A faithful copy is needed of the lines below from the one with "Add a Google Maps background layer" up to and including the one with "Task: Go to the Podcasts section"; set it down with no pictures and no other lines.

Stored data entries
┌────────

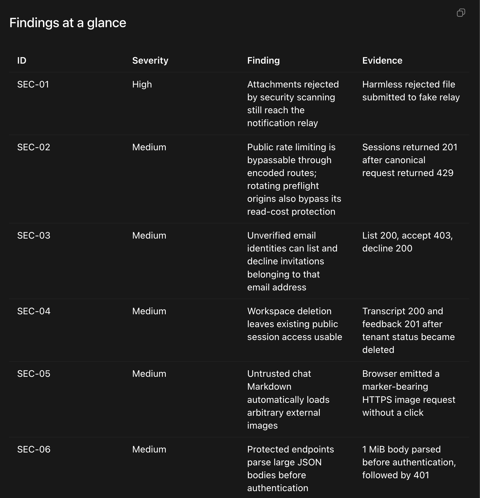Click the ID column header
This screenshot has width=480, height=498.
22,60
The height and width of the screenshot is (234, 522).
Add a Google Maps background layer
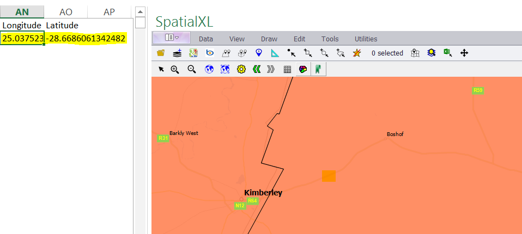point(193,53)
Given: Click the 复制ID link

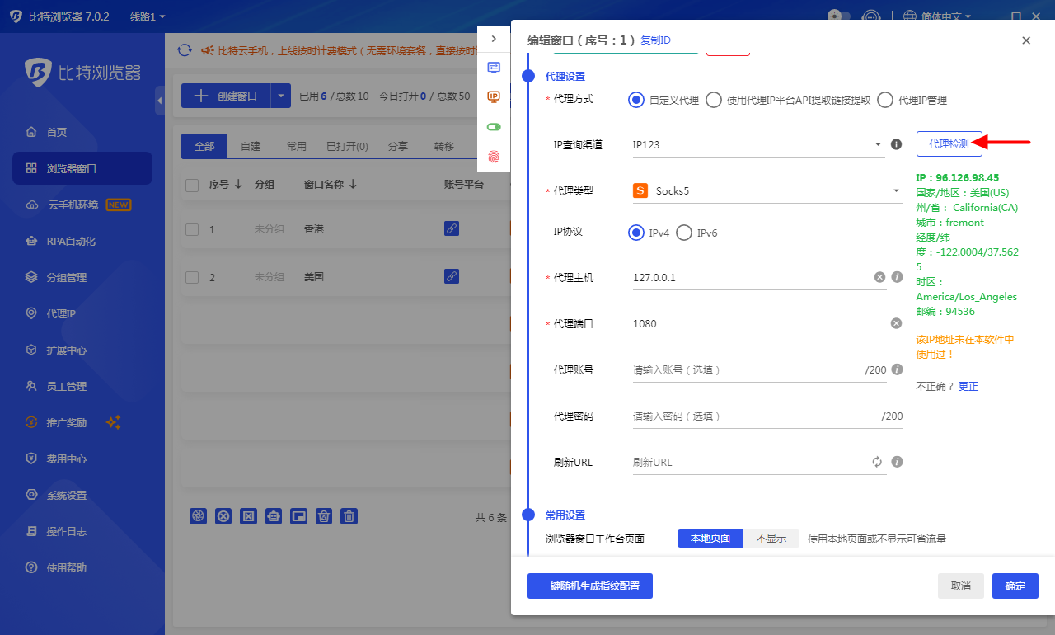Looking at the screenshot, I should click(655, 40).
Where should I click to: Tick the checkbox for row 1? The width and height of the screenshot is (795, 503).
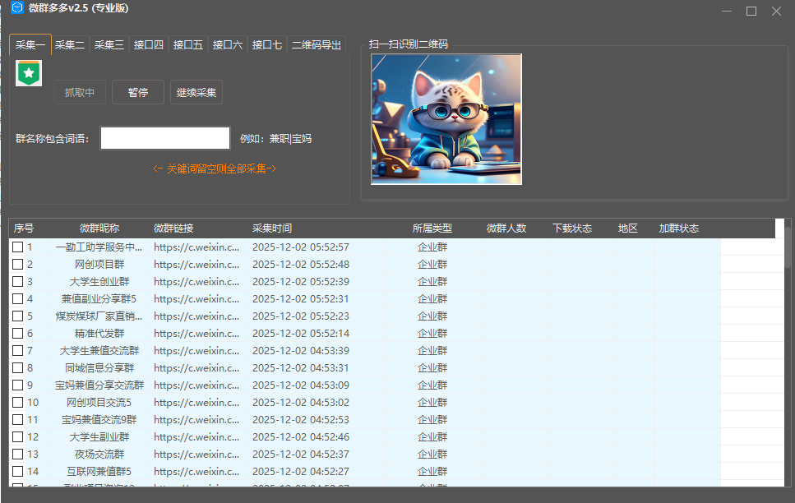click(x=17, y=247)
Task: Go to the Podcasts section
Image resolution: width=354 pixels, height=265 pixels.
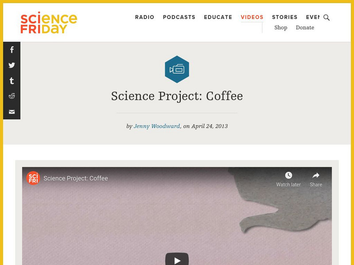Action: (x=179, y=17)
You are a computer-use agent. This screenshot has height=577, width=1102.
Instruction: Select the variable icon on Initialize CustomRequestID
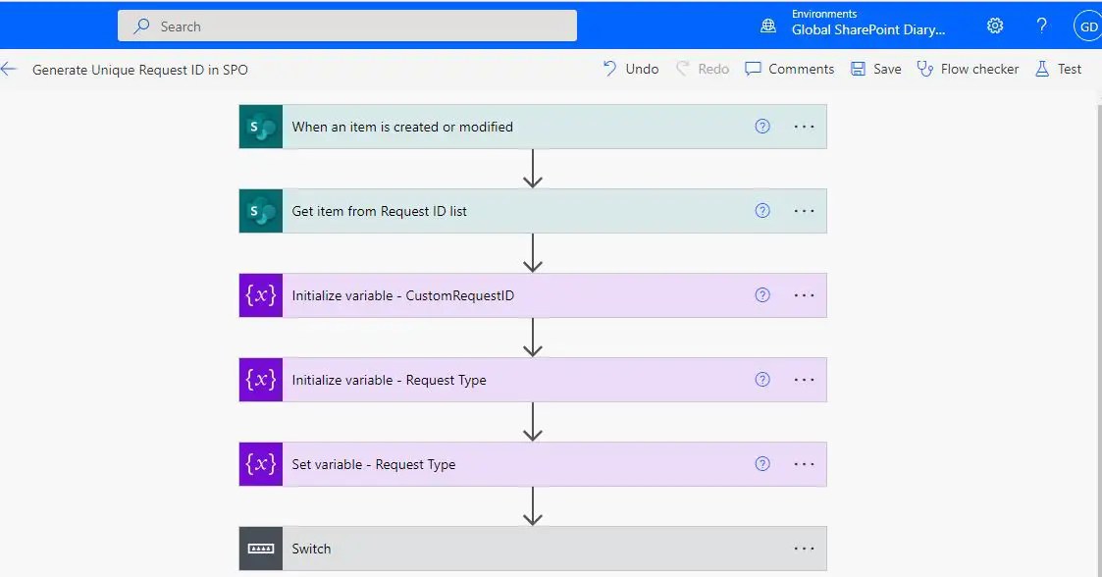tap(259, 294)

└────────

--- Result of the exercise ---
Add a Google Maps background layer
point(193,53)
Given: Click the 复制ID link

Looking at the screenshot, I should click(655, 40).
Where should I click to: Tick the checkbox for row 1? The width and height of the screenshot is (795, 503).
click(x=17, y=247)
Task: Go to the Podcasts section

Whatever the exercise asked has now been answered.